Methods: In this study, we developed gene signatures for the most frequent genomic aberrations of epiRG using The Cancer Genome Atlas Bladder Carcinoma (TCGA-BLCA) dataset and validated these signatures with independent tumor expression profiles for prognostic relevance. Furthermore, we evaluated the role of these signature scores in the immune system within the tumor microenvironment (TME). Finally, we assessed the correlation between epiRG and global DNA methylation.
Results: Our results indicated that the inferred aberration-specific signature scores were more predictive of patient stratification than the genomic aberrations. Notably, certain signature scores were significantly associated with patient progression, whereas others correlated with the tumor immune microenvironment via interactions with the immune system. Patients with mutations had high signature scores in CREBBP-mut and EP300-mut, which revealed poor overall survival. Conversely, KDM6A-mut signatures showed an opposite trend, with low scores linking to favorable prognosis through enhanced immune activity. Also, other epiRG signature scores were strongly correlated with the immune system in TME and successfully predicted patients who responded to immunotherapy. Global methylation analysis revealed that high signature scores of KDM6A-mut are associated with hypomethylation.

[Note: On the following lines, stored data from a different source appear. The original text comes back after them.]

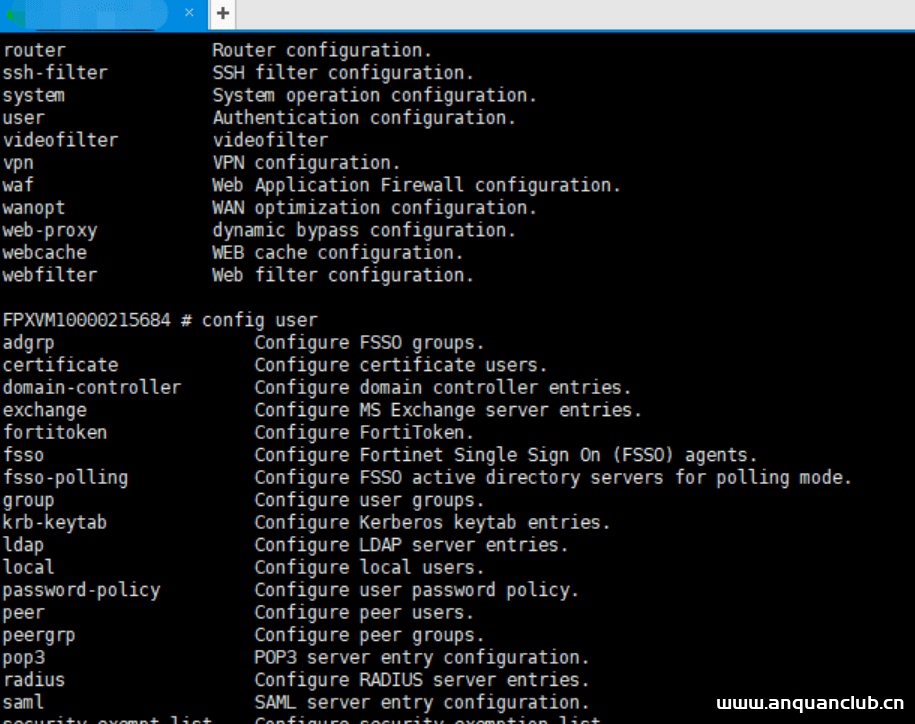This screenshot has height=724, width=915.
Task: Click the fortitoken option text
Action: pyautogui.click(x=55, y=432)
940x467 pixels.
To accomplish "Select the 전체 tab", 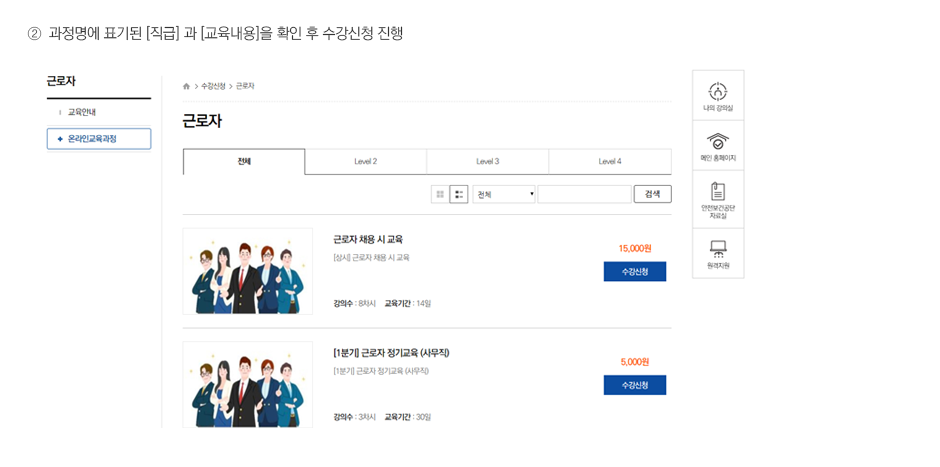I will point(244,162).
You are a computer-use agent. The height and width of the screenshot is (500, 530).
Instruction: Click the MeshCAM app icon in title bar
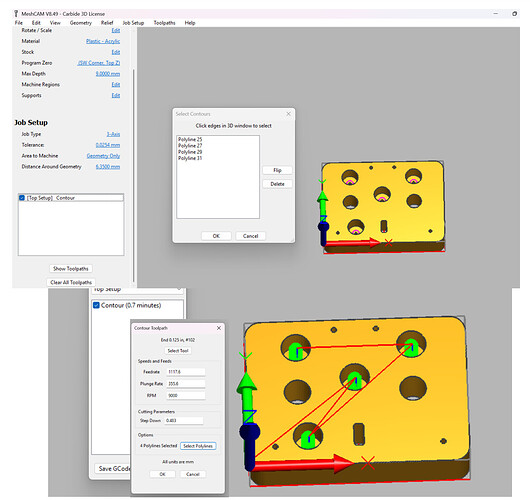[16, 14]
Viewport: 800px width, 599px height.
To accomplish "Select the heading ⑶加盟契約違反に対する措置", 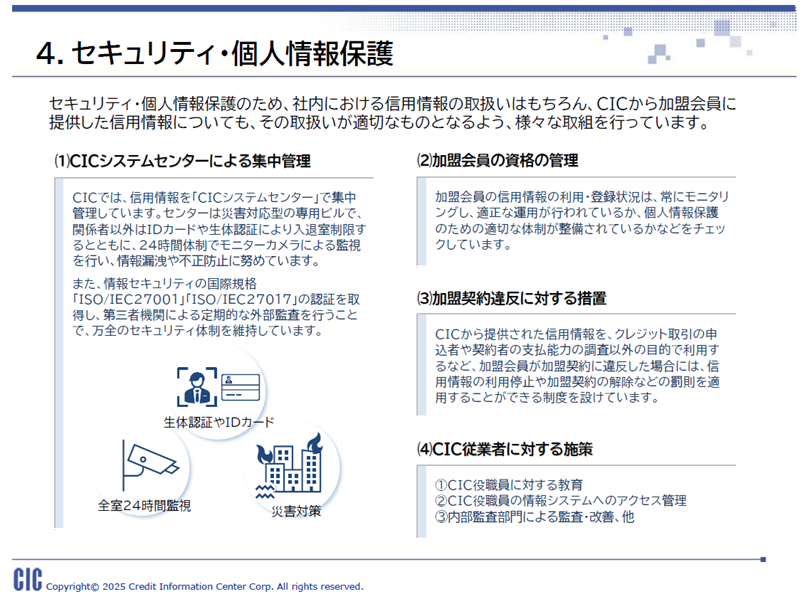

Conclusions: These findings collectively establish epiRG signature scores as powerful biomarkers that integrate genomic, epigenetic, and immune microenvironment features for improved prognostic prediction in bladder cancer. This integrative approach not only advances our understanding of epigenetic mechanisms in BC but also offers potential for developing innovative prognostic tools and therapeutic strategies tailored to personalized medicine.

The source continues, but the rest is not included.